Ranking of a field among the sums of an other field in Kibana

Hello everyone,

I have a very specific problem. Let me simplify it.

We have an index on exam papers, where each row has fields "student-id","exam-date" and "exam-score".

What i want is to show each student their rank among all students by exam-date relative to their total exam-score in that month/year. As a single number in metric visualization.

For example:
sid:A, exam-date:Jan 2016, exam-score:50
sid:A, exam-date:Jan 2016, exam-score:60
sid:C, exam-date:feb 2016, exam-score:100
sid:B, exam-date:Jan 2016, exam-score:80
sid:C, exam-date:Jan 2016, exam-score:20
sid:C, exam-date:Jan 2016, exam-score:10

So for the query sid:C and date:jan 2016, we would get the result "3", because the total score for C in jan 2016 is 30, for B is 80 and for A is 110.

Now, filtering by the date is easy. But i just could not write this query in terms of kibana.
One good thing is that i can define any other index i want, with the condition that it should be easy to update it each time a new exam comes. So for example i can define the following index if it will make this easier:

Sid:A, date:jan 2016, total-score:110
Sid:A, date:2016, total-score:110
Sid:C, date:jan 2016, total-score:30
Sid:C, date:2016, total-score:130
Sid:B, date:jan 2016, total-score:80

Thanks in advance.

Hi Deltaus,

This is tricky! One of your requirements is that this should be a Metric visualization, but that's a bit of a challenge because we can only specify certain types of aggregations for this type of visualization.

The second index you described makes our task easier, but we're still limited by the ways visualizations work. They're designed to show a range of values, as opposed to the rank of a specific value among the rest.

We could present a chart that orders each student within a specific time-range, but it seems like an important requirement that we only show one student's data, and not all of them at once. Is that correct?

CJ

@Deltaus this is tricky indeed :slight_smile:

I agree with @cjcenizal. If you can show ALL the students (instead of just one), or say, the top N students, you can achieve this with the Data Table visualization. You can then rank the students on the cumulative sum of their scores, for a given month. You would have two sub-aggregations, one bucket for your months, the other for your student-ids. So this would even work on your first index-mapping that keeps track of the individual exams.

If we need to show the actual "rank"-value (1,2,3,4, etc....), that isn't possible now in Kibana.

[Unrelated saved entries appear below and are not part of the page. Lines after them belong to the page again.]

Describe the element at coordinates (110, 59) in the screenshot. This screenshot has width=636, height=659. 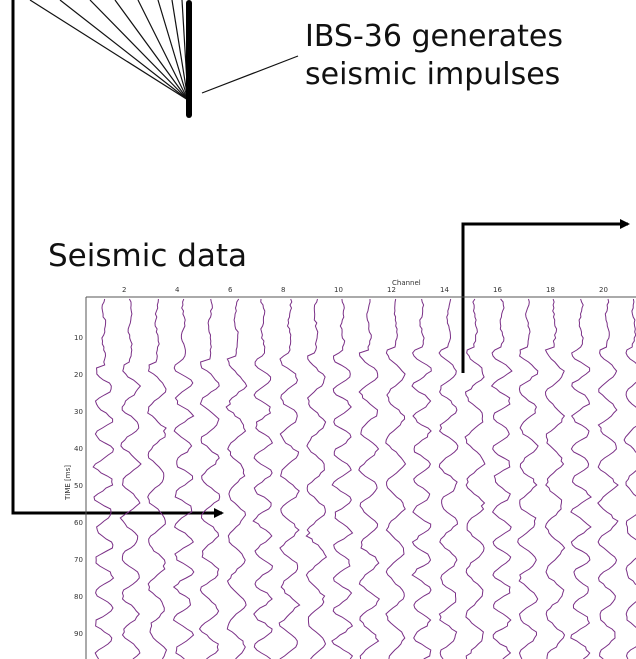
I see `impulse-source-icon` at that location.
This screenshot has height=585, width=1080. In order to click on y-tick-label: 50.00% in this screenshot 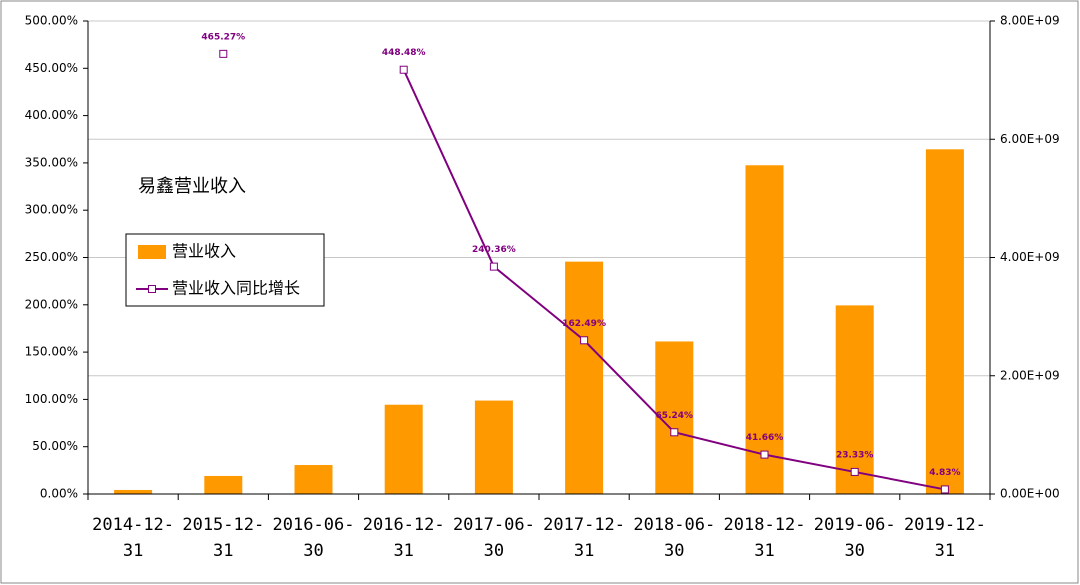, I will do `click(55, 446)`.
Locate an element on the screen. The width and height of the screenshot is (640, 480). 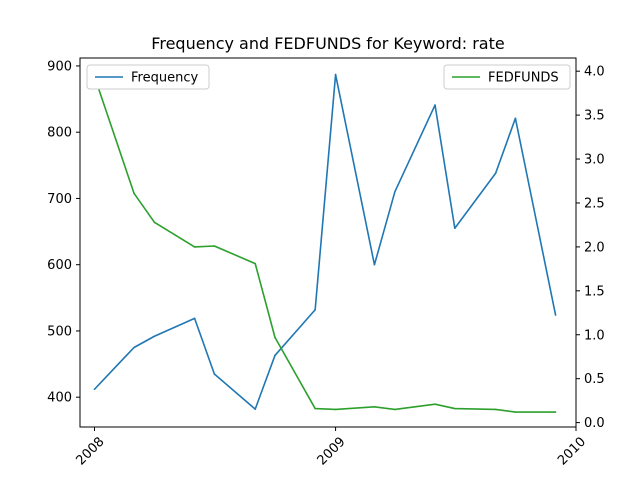
x-tick-label: 2010 is located at coordinates (572, 451).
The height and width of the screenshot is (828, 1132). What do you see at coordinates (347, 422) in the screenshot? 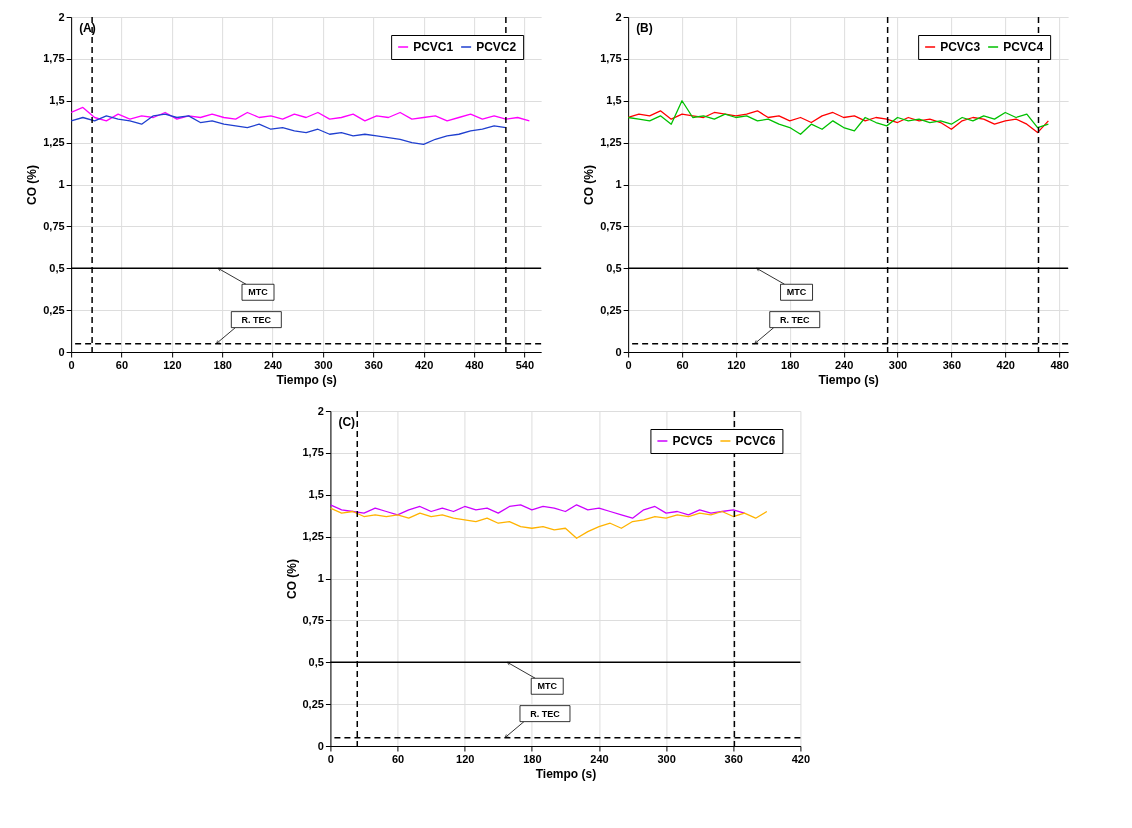
I see `annotation: (C)` at bounding box center [347, 422].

From the top of my head, I am not quite sure how that query to ES would look like either. I don't think Elasticsearch supports a rank-aggregation (?)

@thomasneirynck @cjcenizal

Thank you both for answers. And yes we had to show a student only his own result.

Currently we semi-solved this by creating an index with the very specific data we want. For example:

sid:C, date:Jan2016, month-rank: 3, year-rank:1 (where the union of sid and date fields is primary field in SQL jargon)

And we simply show the "sum of month-rank" with filtering for sid:C AND date:jan2016.

Tough the problem is this index is not easily updateable with each new data, and we went some not best practice ways to update it so the main problem remains unsolved.

One possible solution could have been, for example for the above result, 1)get the sum of exam-mark(denote totalc) for student C, then 2) get the count of students where sum of exam mark>=totalc. This can be further simplified with the second index in OP. But the main problem in this approach is it requires a script working between your front-end and kibana instance, which we did not choose to have.

One interesting point as raised by @thomasneirynck is this is also not a built-in feature in ES itself, which can only be implemented by listing ALL the buckets, ordering for a field(like sum), and than counting the rank of the bucket you are interested in(like sid:C) in the response. Funnily enough the problem traces back all the way to english language, where there is no specific way to ask "how manyth" something is, which is also the reason this problem is very hard to search by googling it.